◆ WHAT TO WORK ON
Put the lines of the stored data into a JSON list of strings, one string per line with blank lines omitted, starting at the line that contains "Identify the location of edge-wind-barb." and ending at the line that contains "center [176, 578].", both included. Leave the pictures out of your answer.

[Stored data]
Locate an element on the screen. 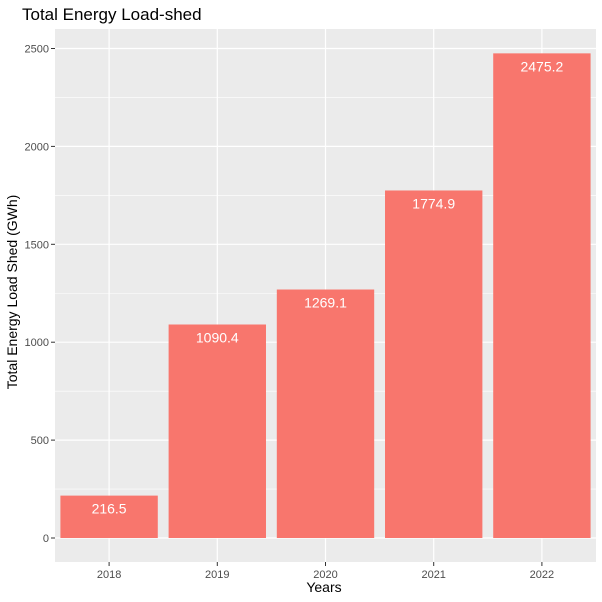 The width and height of the screenshot is (602, 602). x-tick-label: 2018 is located at coordinates (109, 575).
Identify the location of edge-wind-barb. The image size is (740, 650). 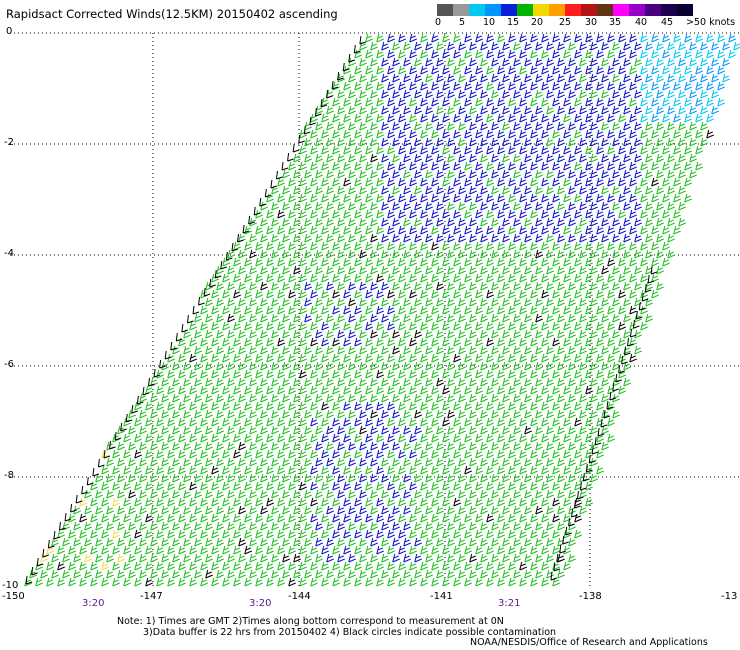
(218, 274).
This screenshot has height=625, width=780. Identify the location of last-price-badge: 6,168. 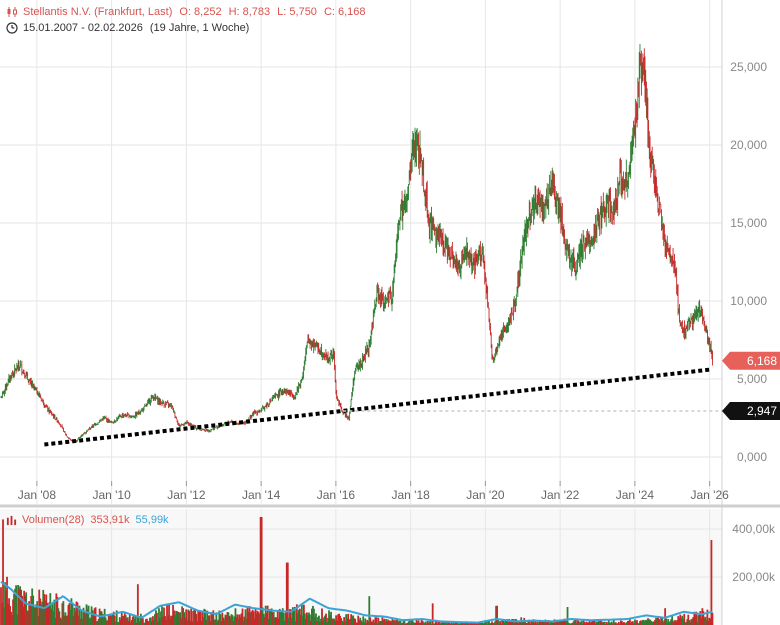
(762, 361).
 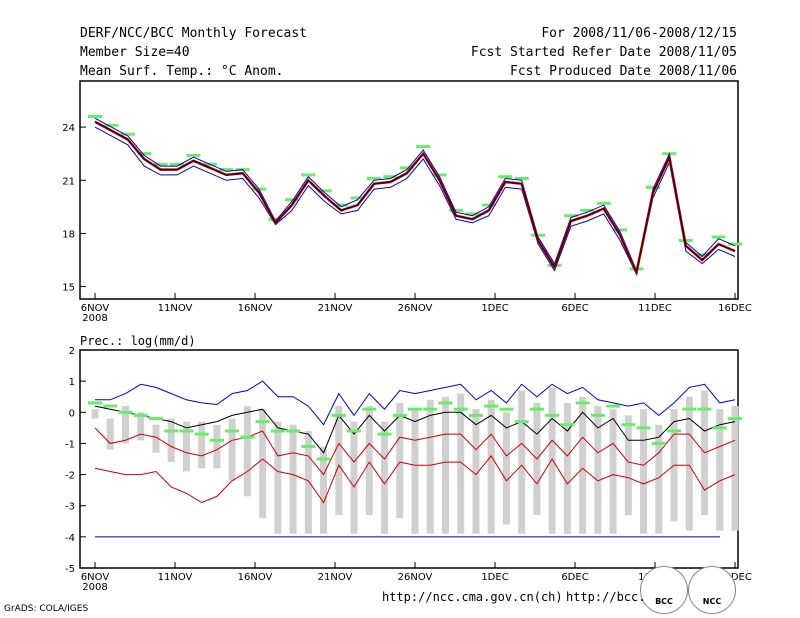 What do you see at coordinates (176, 578) in the screenshot?
I see `prec-xtick-label: 11NOV` at bounding box center [176, 578].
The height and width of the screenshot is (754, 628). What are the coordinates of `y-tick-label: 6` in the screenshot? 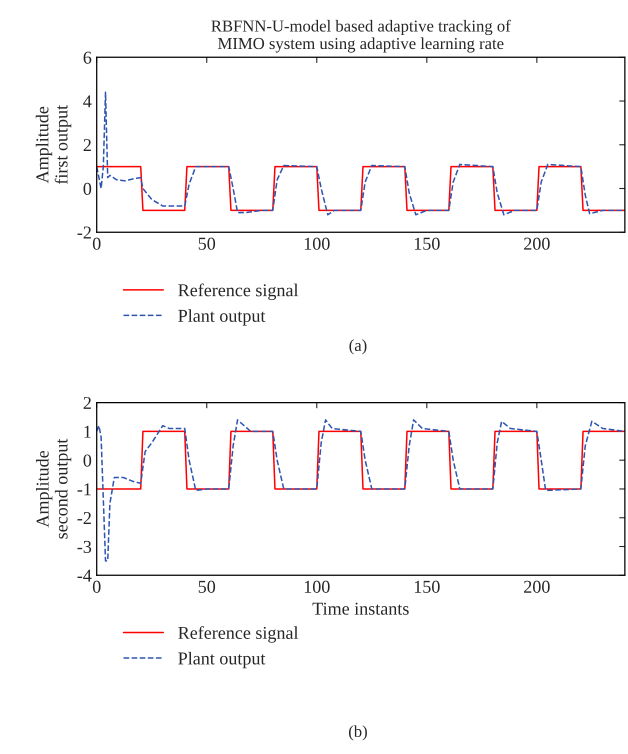 It's located at (88, 58).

◆ WRITTEN REPLY
[
  "Identify the location of edge-wind-barb. The image size is (740, 650). ",
  "(218, 274).",
  "This screenshot has height=625, width=780. Identify the location of last-price-badge: 6,168. ",
  "(762, 361).",
  "  What do you see at coordinates (176, 578) in the screenshot?",
  "I see `prec-xtick-label: 11NOV` at bounding box center [176, 578]."
]